I saw my primary care later that day.  He mentioned something about autism.  “Oh speaking of autism, saw a new neurologist today…definitely on the spectrum.”  He could not interact WITH me at all.  Could talk TO, but not WITH.  At one point, when talking about visual symptoms, he said “those blue flashes aren’t migraine.  what does your eye doctor say about it?”  I say “well, I had an eye doctor who I saw when I started seeing star bursts around light points last summer, and I was going to follow up with him but he died.”  Tater Tot shook his head.  I said “What’s the head shake for?  He was really old!”  Oh yes, I did.

At least he didn’t come across like someone who is looking for a fight.  And he came across as so globally socially non-normal, that while I left there saying over and over to my husband “my GOD!  I mean, just….my GOD!”, I did not take it personally.

Primary care:  “Did he have anything to say about the migraine meds?” “Oh yeah.  He could talk to me just fine then, when he was delivering what was basically a lecture after he took my history. He even was able to call up his ‘smile subroutine’ at that point.”

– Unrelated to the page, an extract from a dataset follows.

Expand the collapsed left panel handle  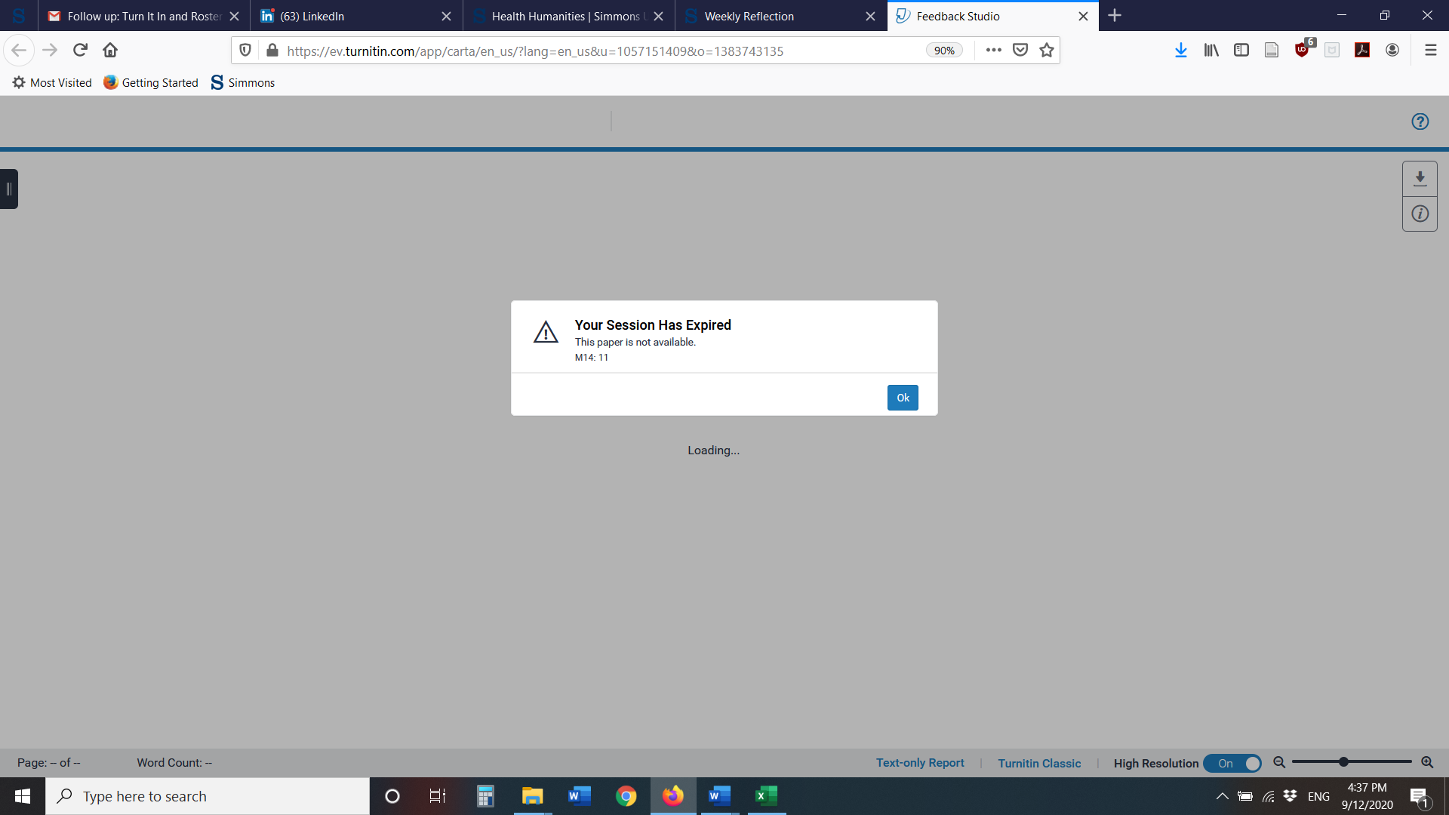click(x=8, y=189)
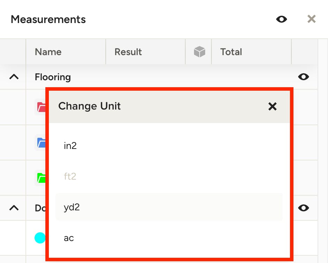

So, Zomig for abortive med, he wanted to do verapamil for prophylaxis but that has bowel implications and my primary care was like “no!”  and he wants me to switch back to amitriptyline from nortriptyline.  I was to ask the GI doc about that, but she was like “hi/bye” during our phone check in this week.

Primary care is at the end of his rope here.  “Is there anyone you can see who knows about this shit?  I’ll take directions, I really will.”  Since I am showing a good number more and more severe autonomic dysfunction symptoms, primary care is sending me to the Best Itty-B.A.T.H. (i.e. “BI-BATH”) in Big Northeastern City.  BI-BATH is not in the mega-hospital network up here, but it is affiliated with Ye Olde Ivy League University Across the River and they have a “Center for Autonomic and Peripheral Nerve Disorders”.  I think it’s just one neurologist and a handful of post-docs, med students, and RAs, but hey whatever.  I’ll take it.  They did my tilt table test in 2010.  Primary care really wants me to go to Baltimore too, for the EDS.  “Ok but what is that going to do, I mean, I’m not saying no but if it’s just ‘yep, you have EDS’ (again), then what?  Do these people actually talk to each other, talk to you?”